TASK ITEM →
Keep only the lines of the listing that include the word "screenshot", and copy them.

DATA TO USE →
----------------------------------------
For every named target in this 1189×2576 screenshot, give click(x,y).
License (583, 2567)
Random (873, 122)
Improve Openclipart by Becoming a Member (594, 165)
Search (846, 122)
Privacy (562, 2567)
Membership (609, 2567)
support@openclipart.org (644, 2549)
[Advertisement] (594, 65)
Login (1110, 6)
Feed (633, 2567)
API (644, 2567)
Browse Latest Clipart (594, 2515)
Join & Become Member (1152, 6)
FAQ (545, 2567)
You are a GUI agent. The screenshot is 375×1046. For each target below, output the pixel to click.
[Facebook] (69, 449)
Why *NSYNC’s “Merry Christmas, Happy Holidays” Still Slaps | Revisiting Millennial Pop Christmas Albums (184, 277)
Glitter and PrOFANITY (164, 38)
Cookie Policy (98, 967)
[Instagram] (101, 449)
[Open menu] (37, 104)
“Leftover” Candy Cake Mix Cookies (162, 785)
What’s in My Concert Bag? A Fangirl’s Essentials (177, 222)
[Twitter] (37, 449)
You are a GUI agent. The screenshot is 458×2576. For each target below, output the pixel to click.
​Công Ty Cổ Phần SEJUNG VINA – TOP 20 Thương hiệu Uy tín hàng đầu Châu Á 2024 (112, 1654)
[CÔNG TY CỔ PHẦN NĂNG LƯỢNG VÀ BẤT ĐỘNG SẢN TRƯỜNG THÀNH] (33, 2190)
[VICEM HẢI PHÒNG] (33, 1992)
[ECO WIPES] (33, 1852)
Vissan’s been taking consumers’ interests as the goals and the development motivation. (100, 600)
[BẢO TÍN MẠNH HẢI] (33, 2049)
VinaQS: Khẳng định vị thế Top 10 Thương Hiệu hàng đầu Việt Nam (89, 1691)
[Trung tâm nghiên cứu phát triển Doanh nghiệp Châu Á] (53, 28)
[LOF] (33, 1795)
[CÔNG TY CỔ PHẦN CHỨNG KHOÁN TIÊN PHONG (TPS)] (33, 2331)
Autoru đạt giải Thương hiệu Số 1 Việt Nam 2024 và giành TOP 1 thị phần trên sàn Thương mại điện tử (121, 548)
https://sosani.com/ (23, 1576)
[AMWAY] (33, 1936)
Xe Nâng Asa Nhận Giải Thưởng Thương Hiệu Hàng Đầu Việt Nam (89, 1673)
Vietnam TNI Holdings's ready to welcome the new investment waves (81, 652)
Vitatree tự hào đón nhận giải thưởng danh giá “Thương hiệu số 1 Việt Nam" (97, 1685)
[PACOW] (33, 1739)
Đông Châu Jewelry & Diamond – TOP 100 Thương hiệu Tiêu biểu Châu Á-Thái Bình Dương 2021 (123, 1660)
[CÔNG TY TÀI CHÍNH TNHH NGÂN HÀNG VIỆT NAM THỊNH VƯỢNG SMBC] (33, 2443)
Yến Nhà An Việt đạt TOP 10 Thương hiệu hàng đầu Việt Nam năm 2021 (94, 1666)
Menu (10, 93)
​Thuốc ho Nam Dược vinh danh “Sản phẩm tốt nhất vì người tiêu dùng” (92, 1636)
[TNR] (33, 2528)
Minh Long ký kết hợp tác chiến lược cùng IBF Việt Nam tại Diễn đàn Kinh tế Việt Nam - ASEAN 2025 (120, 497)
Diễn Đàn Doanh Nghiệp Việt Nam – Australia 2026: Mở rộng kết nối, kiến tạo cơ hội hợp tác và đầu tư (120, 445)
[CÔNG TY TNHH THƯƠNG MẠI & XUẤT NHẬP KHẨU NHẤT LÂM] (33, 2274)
----------------------------------------
THE ANSWER →
For every named target in this 1189×2576 screenshot, give click(x,y).
You are a GUI agent. The screenshot is 375×1046. For each target below, output the pixel to click.
You are a GUI agent. The screenshot is 458×2576. For each target below, output the pixel to click.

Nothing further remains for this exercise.